Li then starred in Tsui Hark's 2010 action-mystery film Detective Dee and the Mystery of the Phantom Flame. She played Shangguan Jing'er, a fictional character based on Shangguan Wan'er, a prestigious politician during the Tang Dynasty. She established her studio in the same year, co-starring and co-producing the film 1911 with Jackie Chan, which was released in September 2011 to celebrate the 100th anniversary of the Xinhai Revolution.

Career in Hollywood 

Li Bingbing's first-time in an English-language film is Wayne Wang's Snow Flower and the Secret Fan, adapted from Lisa See's 2005 novel of the same title. The film premiered at the 2011 Cannes Film Festival. Li started to gain recognition in Hollywood after starring in Resident Evil: Retribution, playing Ada Wong. The same year, she was cast in action fantasy film 400 Boys, directed by British director Alastair Paton.

In 2013, Li attended the 4th Annual US-China Film Summit and received the East-West Talent Award. Hollywood magazine Variety also named her Asian Star of the Year. The following year, Li featured in Transformers: Age of Extinction, the fourth installment of the film franchise. This helped solidify her success overseas.

In 2015, she was cast in 3D science fiction thriller Nest (also known as Guardians of the Tomb), a Chinese-Australian co-production that was finally released in January 2018. The same year, it was announced that Li would play China's first female superhero in upcoming film Realm, written by Stan Lee.

In 2018, Li starred with Jason Statham in The Meg, an American-Chinese shark film based on Steve Alten's 1997 novel Meg: A Novel of Deep Terror.

Ambassador roles 
 Charity Ambassador of the Shanghai World Expo
 Goodwill Ambassador of UNEP

Social activities 
Li Bingbing has established L.O.V.E, a charitable organization dedicated to the promotion of a positive, environmentally responsible lifestyle.

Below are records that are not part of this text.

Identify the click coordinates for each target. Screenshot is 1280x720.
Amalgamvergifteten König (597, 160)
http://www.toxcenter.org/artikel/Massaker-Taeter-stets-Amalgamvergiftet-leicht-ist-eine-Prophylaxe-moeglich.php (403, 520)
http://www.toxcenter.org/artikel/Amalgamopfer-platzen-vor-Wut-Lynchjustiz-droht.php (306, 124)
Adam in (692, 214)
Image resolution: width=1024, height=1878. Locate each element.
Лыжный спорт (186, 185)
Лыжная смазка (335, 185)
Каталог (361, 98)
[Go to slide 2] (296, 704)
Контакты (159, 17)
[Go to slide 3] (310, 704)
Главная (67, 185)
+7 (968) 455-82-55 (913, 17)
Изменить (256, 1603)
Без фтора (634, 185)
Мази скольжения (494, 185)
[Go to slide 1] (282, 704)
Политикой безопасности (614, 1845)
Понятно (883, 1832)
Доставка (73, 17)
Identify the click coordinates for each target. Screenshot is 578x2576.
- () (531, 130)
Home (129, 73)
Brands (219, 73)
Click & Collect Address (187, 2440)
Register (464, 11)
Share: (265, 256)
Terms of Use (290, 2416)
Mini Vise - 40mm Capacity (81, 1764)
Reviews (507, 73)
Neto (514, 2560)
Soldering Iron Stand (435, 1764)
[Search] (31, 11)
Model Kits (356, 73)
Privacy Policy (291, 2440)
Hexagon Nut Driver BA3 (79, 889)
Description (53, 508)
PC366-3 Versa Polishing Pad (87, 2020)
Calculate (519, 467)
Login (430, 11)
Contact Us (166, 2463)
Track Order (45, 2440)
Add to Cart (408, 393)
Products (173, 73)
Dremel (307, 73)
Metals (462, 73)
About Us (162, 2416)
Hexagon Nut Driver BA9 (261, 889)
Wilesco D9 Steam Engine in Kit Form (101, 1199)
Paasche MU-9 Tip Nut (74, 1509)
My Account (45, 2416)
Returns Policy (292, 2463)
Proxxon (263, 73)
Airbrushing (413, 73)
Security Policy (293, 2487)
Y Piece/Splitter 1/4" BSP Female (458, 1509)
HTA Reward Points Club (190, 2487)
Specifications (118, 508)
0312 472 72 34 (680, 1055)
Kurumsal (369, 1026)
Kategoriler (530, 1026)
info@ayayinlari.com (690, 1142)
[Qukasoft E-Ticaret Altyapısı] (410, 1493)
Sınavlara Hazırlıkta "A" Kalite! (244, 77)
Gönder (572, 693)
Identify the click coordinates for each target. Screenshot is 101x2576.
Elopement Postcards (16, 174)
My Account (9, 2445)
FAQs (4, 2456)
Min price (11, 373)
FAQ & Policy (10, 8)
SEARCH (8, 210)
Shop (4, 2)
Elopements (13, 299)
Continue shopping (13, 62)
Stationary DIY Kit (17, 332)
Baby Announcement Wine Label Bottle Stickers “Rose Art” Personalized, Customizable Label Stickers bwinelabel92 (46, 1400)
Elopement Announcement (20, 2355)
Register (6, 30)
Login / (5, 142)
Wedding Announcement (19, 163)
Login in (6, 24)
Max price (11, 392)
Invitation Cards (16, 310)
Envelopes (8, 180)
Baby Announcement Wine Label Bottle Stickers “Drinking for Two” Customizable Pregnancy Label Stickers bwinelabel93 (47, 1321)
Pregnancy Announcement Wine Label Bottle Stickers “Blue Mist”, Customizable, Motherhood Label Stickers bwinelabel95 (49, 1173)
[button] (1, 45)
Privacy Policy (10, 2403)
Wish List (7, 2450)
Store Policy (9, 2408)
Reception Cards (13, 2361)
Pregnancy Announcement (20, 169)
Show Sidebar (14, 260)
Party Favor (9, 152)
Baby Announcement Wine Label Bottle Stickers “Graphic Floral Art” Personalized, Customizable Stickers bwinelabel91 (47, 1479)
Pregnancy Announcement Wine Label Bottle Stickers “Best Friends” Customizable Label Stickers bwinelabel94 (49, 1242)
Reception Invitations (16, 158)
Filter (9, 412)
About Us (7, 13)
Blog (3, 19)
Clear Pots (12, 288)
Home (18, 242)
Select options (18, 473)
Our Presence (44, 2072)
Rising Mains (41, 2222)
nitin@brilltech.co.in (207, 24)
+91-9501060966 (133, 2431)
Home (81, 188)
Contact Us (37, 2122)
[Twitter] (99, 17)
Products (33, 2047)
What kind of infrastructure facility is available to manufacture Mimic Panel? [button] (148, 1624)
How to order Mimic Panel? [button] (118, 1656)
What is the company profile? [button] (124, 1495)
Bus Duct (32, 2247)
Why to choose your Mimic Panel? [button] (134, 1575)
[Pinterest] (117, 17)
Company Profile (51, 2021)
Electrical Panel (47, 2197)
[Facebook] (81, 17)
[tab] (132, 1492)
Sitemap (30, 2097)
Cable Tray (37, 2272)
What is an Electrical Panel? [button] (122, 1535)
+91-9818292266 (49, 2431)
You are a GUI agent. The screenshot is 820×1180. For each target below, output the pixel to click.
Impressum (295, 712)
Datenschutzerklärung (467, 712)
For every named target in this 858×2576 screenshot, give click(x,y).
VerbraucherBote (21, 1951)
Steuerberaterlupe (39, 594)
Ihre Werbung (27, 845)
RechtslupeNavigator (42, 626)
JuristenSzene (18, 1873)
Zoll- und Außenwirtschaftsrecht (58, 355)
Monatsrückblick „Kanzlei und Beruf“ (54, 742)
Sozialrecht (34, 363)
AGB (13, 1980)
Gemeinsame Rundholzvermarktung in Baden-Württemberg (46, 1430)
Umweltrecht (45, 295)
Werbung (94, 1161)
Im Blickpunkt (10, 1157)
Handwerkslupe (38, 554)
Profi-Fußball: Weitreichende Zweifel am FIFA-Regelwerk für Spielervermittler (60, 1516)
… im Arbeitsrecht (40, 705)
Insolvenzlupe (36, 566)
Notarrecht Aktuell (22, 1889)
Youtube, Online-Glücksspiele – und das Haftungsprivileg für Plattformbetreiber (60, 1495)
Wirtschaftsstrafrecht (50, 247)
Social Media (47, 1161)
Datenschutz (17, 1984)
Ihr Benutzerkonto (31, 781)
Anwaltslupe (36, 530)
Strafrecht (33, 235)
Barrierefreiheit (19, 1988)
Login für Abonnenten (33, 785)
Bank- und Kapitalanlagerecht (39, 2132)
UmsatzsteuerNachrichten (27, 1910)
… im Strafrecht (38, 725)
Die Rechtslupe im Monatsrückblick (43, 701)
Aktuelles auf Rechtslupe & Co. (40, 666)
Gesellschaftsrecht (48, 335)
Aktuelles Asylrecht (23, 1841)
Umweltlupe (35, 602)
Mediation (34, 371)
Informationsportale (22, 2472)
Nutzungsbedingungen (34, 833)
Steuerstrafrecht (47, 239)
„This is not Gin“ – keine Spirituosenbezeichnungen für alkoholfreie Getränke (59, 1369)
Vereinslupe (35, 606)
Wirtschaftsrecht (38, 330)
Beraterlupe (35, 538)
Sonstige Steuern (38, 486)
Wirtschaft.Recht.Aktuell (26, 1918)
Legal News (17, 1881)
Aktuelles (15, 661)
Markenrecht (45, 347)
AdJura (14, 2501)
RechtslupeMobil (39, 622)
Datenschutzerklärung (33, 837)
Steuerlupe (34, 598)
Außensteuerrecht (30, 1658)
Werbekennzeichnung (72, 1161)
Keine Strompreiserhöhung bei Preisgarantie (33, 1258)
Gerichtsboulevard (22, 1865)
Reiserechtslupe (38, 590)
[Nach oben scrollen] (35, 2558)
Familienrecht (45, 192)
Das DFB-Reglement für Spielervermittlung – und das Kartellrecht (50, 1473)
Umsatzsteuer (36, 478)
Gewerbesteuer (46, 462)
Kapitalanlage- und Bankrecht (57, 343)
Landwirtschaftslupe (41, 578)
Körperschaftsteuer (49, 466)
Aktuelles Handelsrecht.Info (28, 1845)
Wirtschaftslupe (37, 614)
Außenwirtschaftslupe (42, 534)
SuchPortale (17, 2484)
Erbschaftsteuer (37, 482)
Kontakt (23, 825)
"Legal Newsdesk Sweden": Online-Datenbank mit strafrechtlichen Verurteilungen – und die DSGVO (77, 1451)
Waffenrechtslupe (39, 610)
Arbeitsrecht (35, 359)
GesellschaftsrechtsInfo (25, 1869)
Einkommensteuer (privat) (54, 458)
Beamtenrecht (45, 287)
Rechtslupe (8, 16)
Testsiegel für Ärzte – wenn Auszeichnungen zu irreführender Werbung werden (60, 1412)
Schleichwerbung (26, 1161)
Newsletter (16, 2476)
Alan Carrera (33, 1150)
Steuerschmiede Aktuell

She is also one of the founders of the two-year One Million-Tree Forest project, launched in efforts to change the climate environment and help local residents of Gansu Province, Southwest China, to increase their incomes. Her commitment to green and charitable causes has earned her the recognition as "the most influential global ambassador" from World Wildlife Fund.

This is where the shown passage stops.